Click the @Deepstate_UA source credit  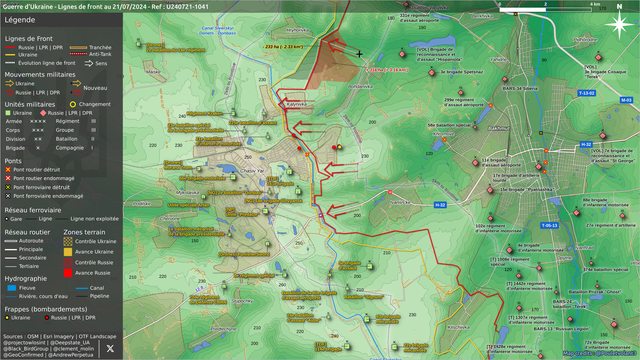[x=71, y=342]
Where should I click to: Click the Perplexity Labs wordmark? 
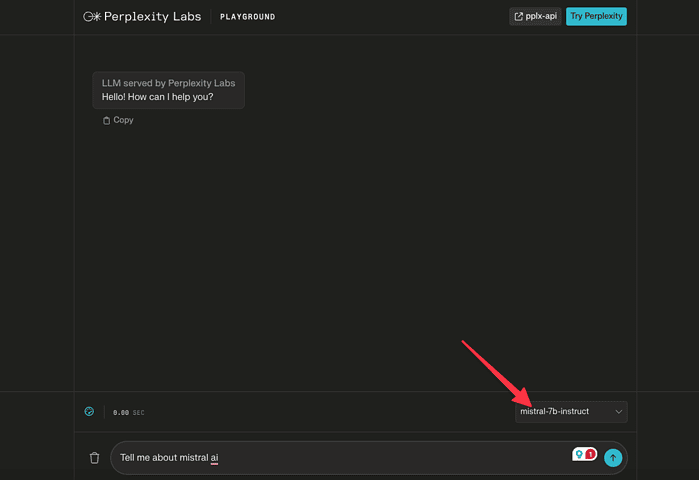152,17
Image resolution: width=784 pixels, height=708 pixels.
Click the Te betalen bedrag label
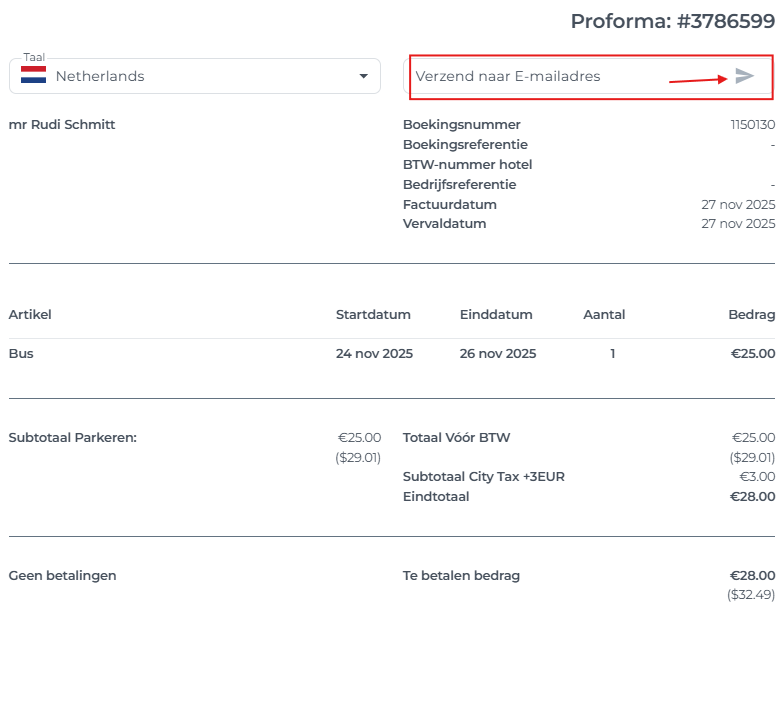(x=461, y=575)
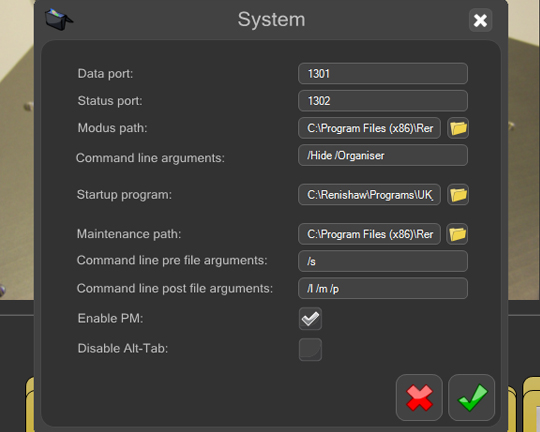Viewport: 540px width, 432px height.
Task: Click the Enable PM label
Action: [110, 318]
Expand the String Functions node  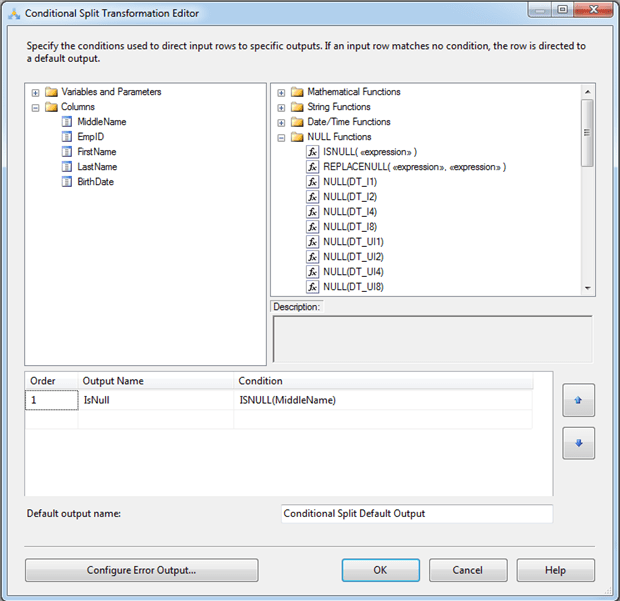(x=282, y=107)
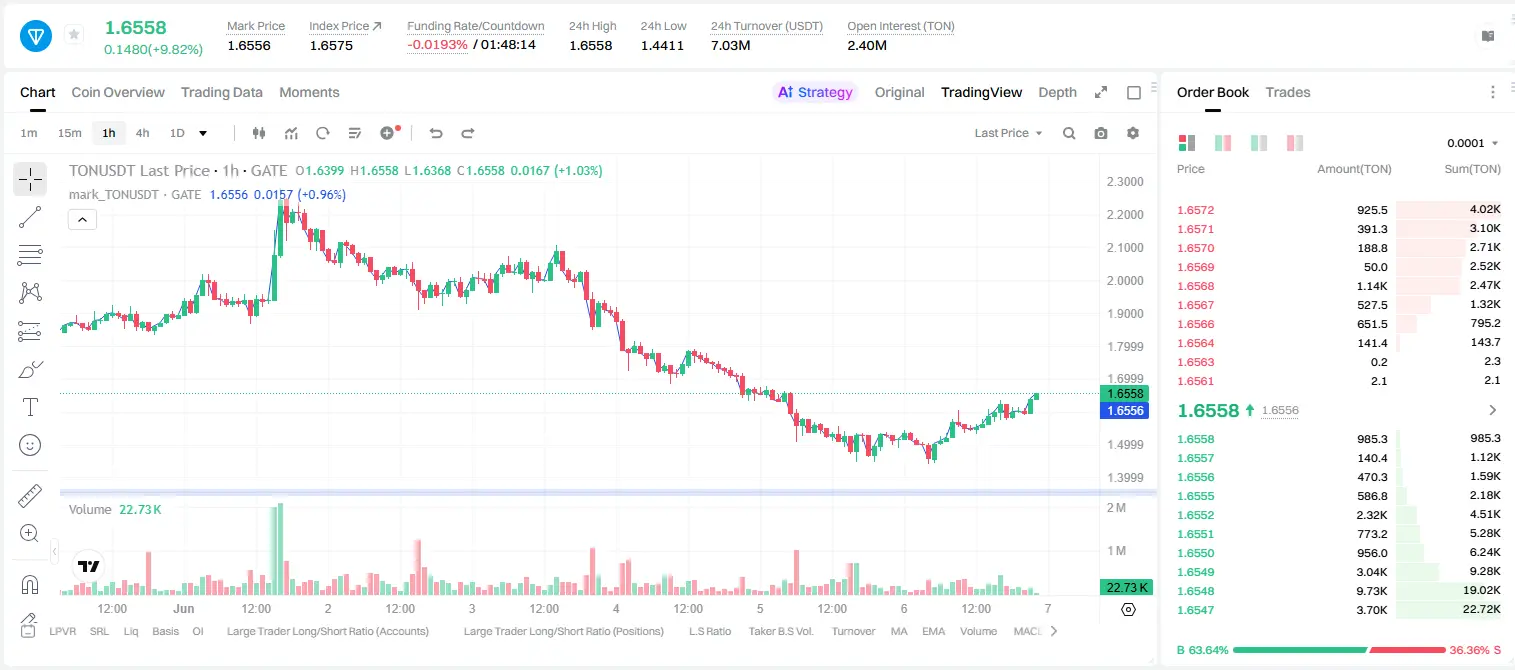Undo the last chart action
Screen dimensions: 1515x670
[x=436, y=133]
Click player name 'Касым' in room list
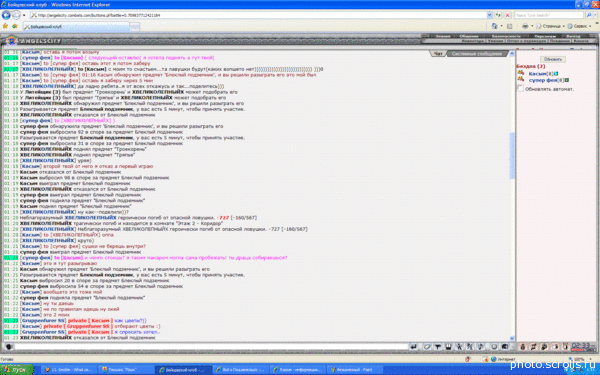The height and width of the screenshot is (375, 600). click(537, 73)
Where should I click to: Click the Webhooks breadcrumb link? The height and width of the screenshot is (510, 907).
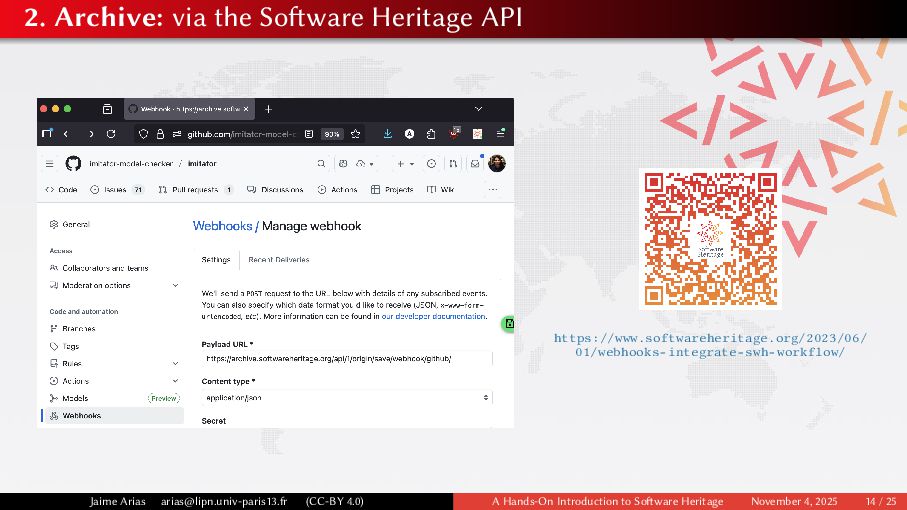pos(222,226)
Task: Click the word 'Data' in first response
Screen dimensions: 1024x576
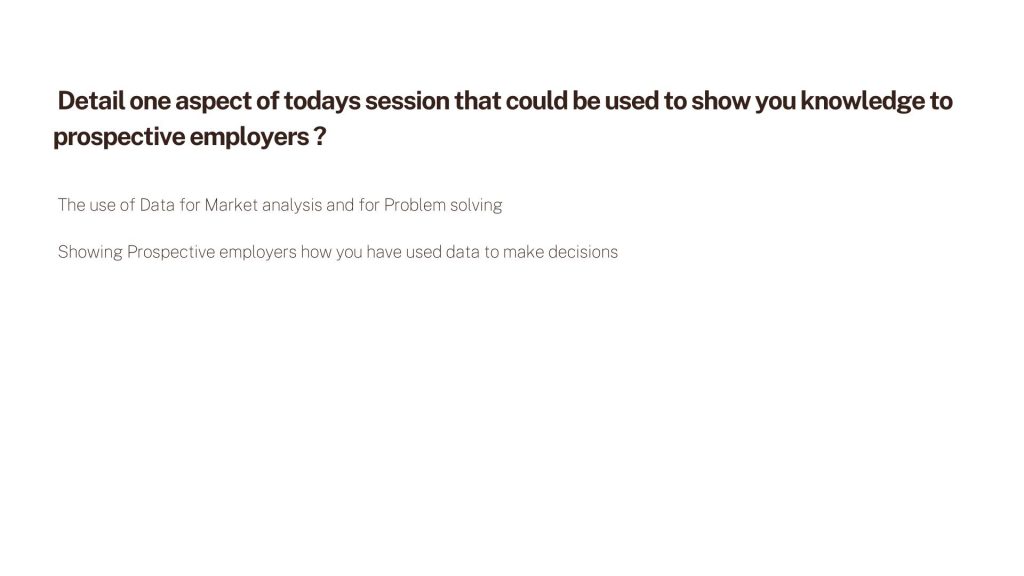Action: tap(157, 205)
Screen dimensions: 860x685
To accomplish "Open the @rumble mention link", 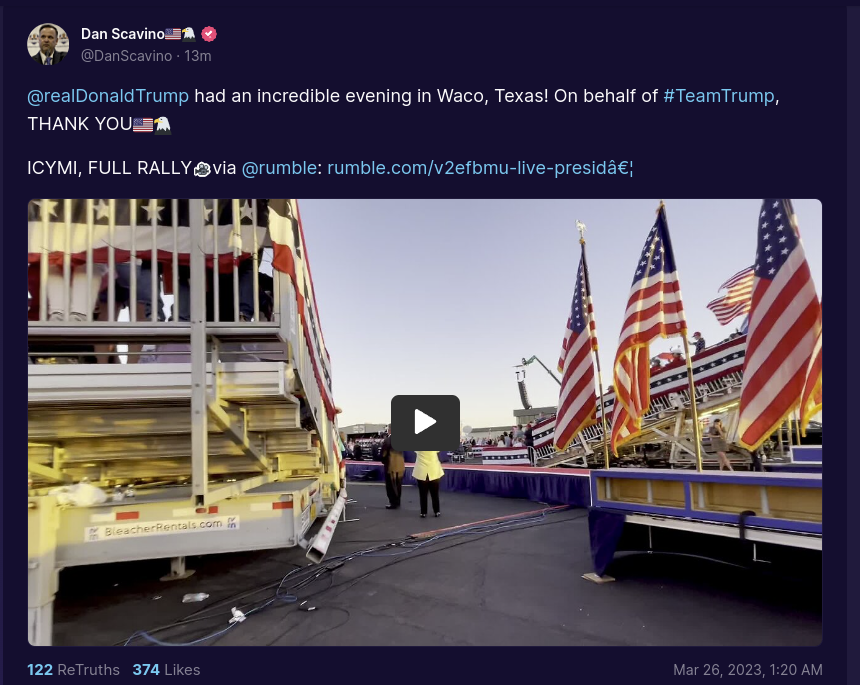I will 279,168.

* Exercise prompt *
Here the job is to copy the listing above word for word, starting at the line with "Where should I click to: Click the Webhooks" and ending at the line with "Screen dimensions: 860x685", and to leave out the pictures.

* Task solution *
Where should I click to: Click the Webhooks breadcrumb link? The height and width of the screenshot is (510, 907).
pos(222,226)
Task: Click the word 'Data' in first response
Screen dimensions: 1024x576
Action: tap(157, 205)
Screen dimensions: 860x685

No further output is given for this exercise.